Por mi parte, simplifico apenas si digo que en un sentido he sido siempre un amateur. Si he podido enseñar en el nivel universitario sin la calificación normal, ¿no puede decirse que he sido un profesor universitario amateur? Por otra parte, la traducción ha sido siempre para mí un oficio mucho más que una profesión, y aquí tenemos que detenernos un momento sobre estos dos términos. Un oficio va ligado a menudo con una vocación, pero no se confunde del todo con ella. Mi oficio de poeta, que yo me tomo en serio, no es el mismo que mi oficio de traductor. He traducido a menudo por gusto o para aprender, pero mucho más a menudo por una retribución –salvo que no era nunca incondicionalmente. Si hablo de oficio aquí, es porque la traducción del tipo que he practicado yo no está autorizada por una institución, sino por la experiencia reconocida y el prestigio puramente social. Eso no es exactamente un trabajo de amateur, pero no está muy alejado. Está también mi modesta contribución como acarreador, por decirlo así, de la cultura francesa a los países de lengua española. Nadie me ha contratado nunca, ni por supuesto pagado, para hacer eso. Siempre lo hice por amor al arte, como un perfecto aficionado. Si pasamos ahora a la literatura, inútil insistir. La posibilidad de escribir cualquier cosa bajo contrato es para mí absolutamente inimaginable. No pretendo que todo el mundo tenga que pensar igual, pero yo personalmente jamás he imaginado ganarme la vida con la escritura.
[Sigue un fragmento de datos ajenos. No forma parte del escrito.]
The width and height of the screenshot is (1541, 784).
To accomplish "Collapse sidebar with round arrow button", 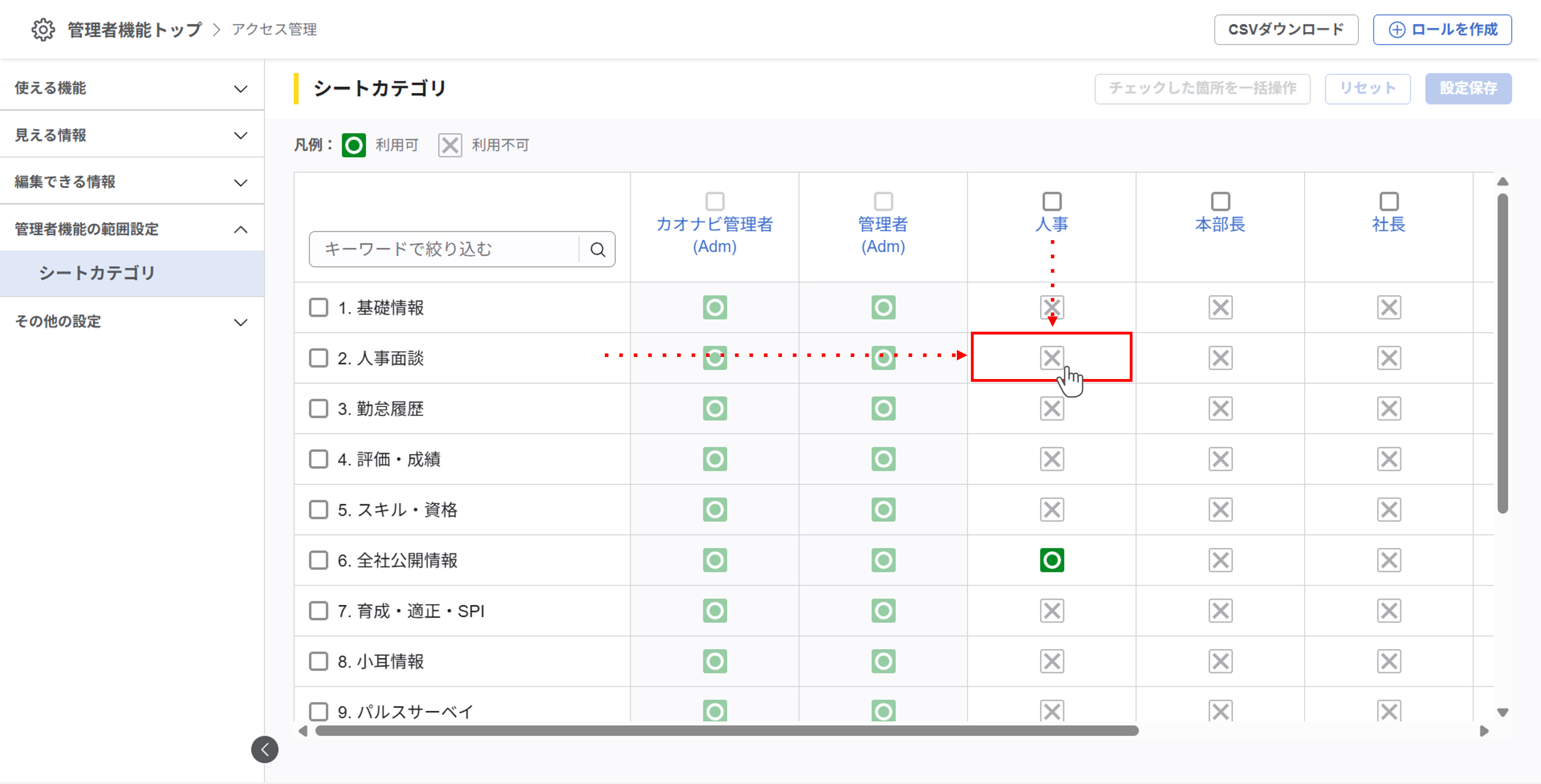I will tap(264, 749).
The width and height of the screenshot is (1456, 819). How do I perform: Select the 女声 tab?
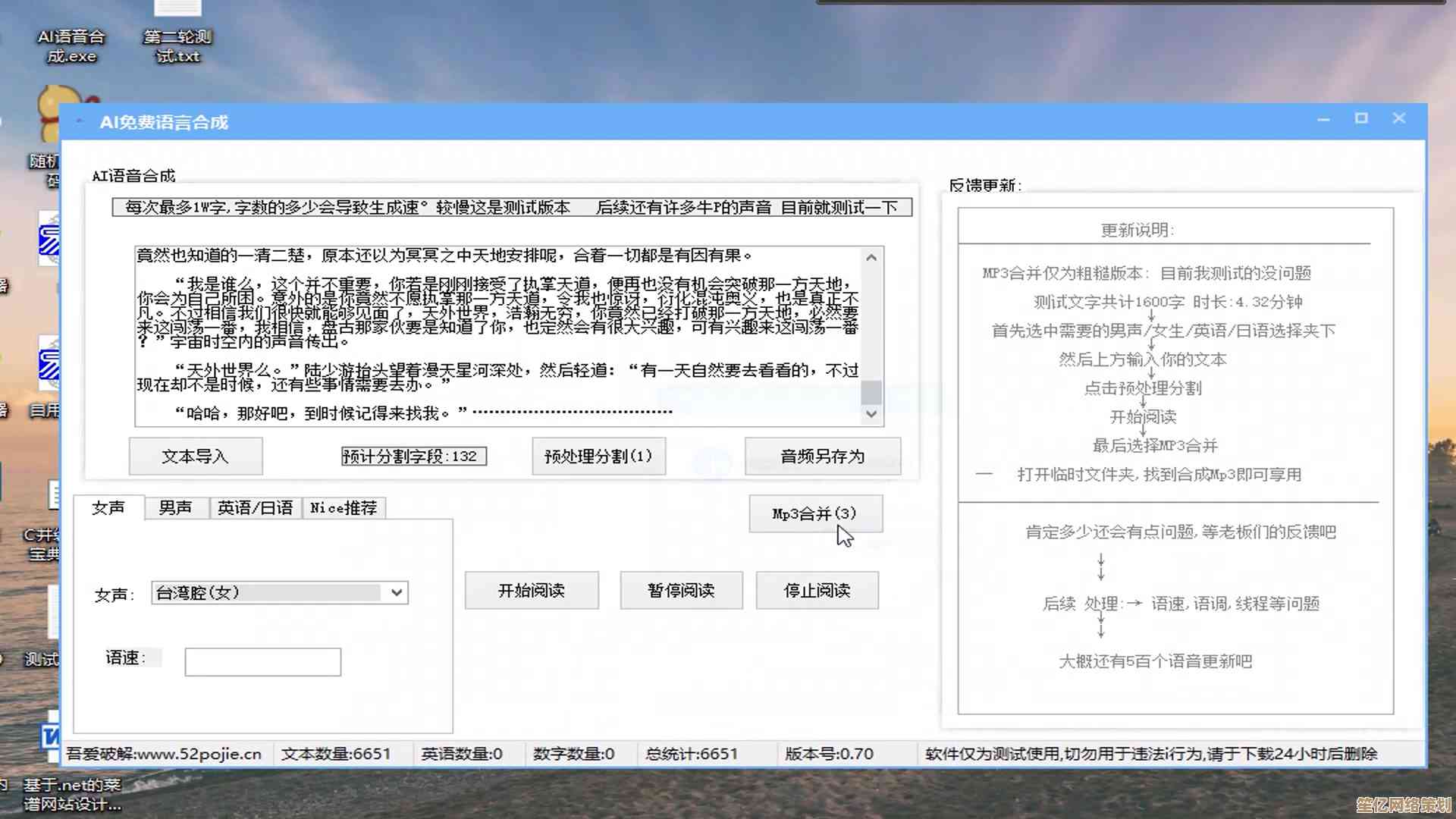coord(108,507)
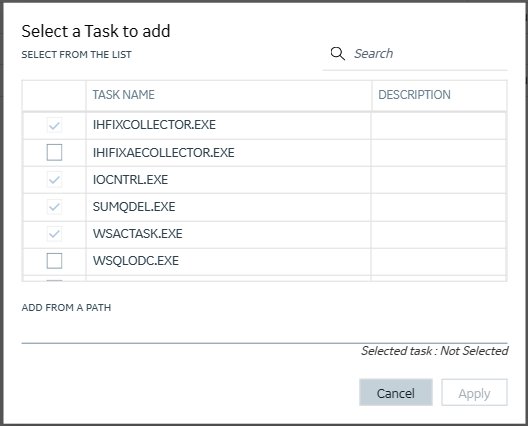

Podría terminar entonces diciendo, un poco retóricamente: Gracias, señoras y señores doctores y doctoras, por haber borrado un poco la oposición, la enemistad podríamos decir, del productor y del consumidor, del que da y del que recibe, del que habla y del que escucha, de la vocación y de la consagración; gracias por haber coronado el amateurismo al admitir entre ustedes a un notorio amateur.